Your objective:
Exact repetition is required: output every record in full.

Data entries
# # # # #

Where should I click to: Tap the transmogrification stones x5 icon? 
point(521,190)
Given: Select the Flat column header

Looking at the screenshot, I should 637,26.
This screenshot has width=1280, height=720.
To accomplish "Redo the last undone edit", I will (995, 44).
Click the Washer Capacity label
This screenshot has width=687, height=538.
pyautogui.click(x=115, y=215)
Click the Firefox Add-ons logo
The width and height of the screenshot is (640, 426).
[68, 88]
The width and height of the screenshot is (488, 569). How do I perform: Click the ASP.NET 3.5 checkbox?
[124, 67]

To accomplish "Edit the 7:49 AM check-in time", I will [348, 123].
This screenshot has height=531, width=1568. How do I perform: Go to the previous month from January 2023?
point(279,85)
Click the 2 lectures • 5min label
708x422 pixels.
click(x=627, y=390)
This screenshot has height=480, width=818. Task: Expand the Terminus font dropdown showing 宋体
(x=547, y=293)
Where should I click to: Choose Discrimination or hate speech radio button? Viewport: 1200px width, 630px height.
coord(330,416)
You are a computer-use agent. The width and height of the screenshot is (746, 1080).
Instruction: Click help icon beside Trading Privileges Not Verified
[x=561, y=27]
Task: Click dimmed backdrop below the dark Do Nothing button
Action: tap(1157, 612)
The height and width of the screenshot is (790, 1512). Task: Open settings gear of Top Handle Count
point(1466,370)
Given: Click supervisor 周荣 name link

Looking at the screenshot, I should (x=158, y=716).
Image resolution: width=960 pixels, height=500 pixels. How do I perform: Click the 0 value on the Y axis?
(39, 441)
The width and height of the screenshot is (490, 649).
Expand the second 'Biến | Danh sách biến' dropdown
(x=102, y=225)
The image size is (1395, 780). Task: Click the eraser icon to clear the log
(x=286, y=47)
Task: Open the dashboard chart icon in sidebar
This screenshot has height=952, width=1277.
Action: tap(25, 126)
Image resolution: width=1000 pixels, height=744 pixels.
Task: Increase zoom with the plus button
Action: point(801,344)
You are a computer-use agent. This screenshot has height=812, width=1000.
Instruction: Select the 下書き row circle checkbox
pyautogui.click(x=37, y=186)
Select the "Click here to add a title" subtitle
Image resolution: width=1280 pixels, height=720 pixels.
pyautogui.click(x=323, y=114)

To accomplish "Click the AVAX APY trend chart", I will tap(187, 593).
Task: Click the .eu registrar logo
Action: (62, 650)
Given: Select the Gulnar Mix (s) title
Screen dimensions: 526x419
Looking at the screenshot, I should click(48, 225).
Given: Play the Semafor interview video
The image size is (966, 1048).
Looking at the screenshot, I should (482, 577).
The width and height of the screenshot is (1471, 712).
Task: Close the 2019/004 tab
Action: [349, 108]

# # # # #

Task output:
Where should I click to: Tap the transmogrification stones x5 icon? 
point(521,190)
Given: Select the Flat column header

Looking at the screenshot, I should 637,26.
This screenshot has width=1280, height=720.
To accomplish "Redo the last undone edit", I will (995, 44).
Click the Washer Capacity label
This screenshot has width=687, height=538.
pyautogui.click(x=115, y=215)
Click the Firefox Add-ons logo
The width and height of the screenshot is (640, 426).
[68, 88]
The width and height of the screenshot is (488, 569). How do I perform: Click the ASP.NET 3.5 checkbox?
[124, 67]

To accomplish "Edit the 7:49 AM check-in time", I will [348, 123].
This screenshot has height=531, width=1568. How do I perform: Go to the previous month from January 2023?
point(279,85)
Click the 2 lectures • 5min label
708x422 pixels.
click(x=627, y=390)
This screenshot has height=480, width=818. Task: Expand the Terminus font dropdown showing 宋体
(x=547, y=293)
Where should I click to: Choose Discrimination or hate speech radio button? Viewport: 1200px width, 630px height.
coord(330,416)
You are a computer-use agent. The width and height of the screenshot is (746, 1080).
Instruction: Click help icon beside Trading Privileges Not Verified
[x=561, y=27]
Task: Click dimmed backdrop below the dark Do Nothing button
Action: tap(1157, 612)
The height and width of the screenshot is (790, 1512). Task: Open settings gear of Top Handle Count
point(1466,370)
Given: Click supervisor 周荣 name link

Looking at the screenshot, I should (x=158, y=716).
Image resolution: width=960 pixels, height=500 pixels. How do I perform: Click the 0 value on the Y axis?
(39, 441)
The width and height of the screenshot is (490, 649).
Expand the second 'Biến | Danh sách biến' dropdown
(x=102, y=225)
The image size is (1395, 780). Task: Click the eraser icon to clear the log
(x=286, y=47)
Task: Open the dashboard chart icon in sidebar
This screenshot has height=952, width=1277.
Action: tap(25, 126)
Image resolution: width=1000 pixels, height=744 pixels.
Task: Increase zoom with the plus button
Action: point(801,344)
You are a computer-use agent. This screenshot has height=812, width=1000.
Instruction: Select the 下書き row circle checkbox
pyautogui.click(x=37, y=186)
Select the "Click here to add a title" subtitle
Image resolution: width=1280 pixels, height=720 pixels.
pyautogui.click(x=323, y=114)

To accomplish "Click the AVAX APY trend chart", I will tap(187, 593).
Task: Click the .eu registrar logo
Action: (62, 650)
Given: Select the Gulnar Mix (s) title
Screen dimensions: 526x419
Looking at the screenshot, I should click(48, 225).
Given: Play the Semafor interview video
The image size is (966, 1048).
Looking at the screenshot, I should (482, 577).
The width and height of the screenshot is (1471, 712).
Task: Close the 2019/004 tab
Action: [349, 108]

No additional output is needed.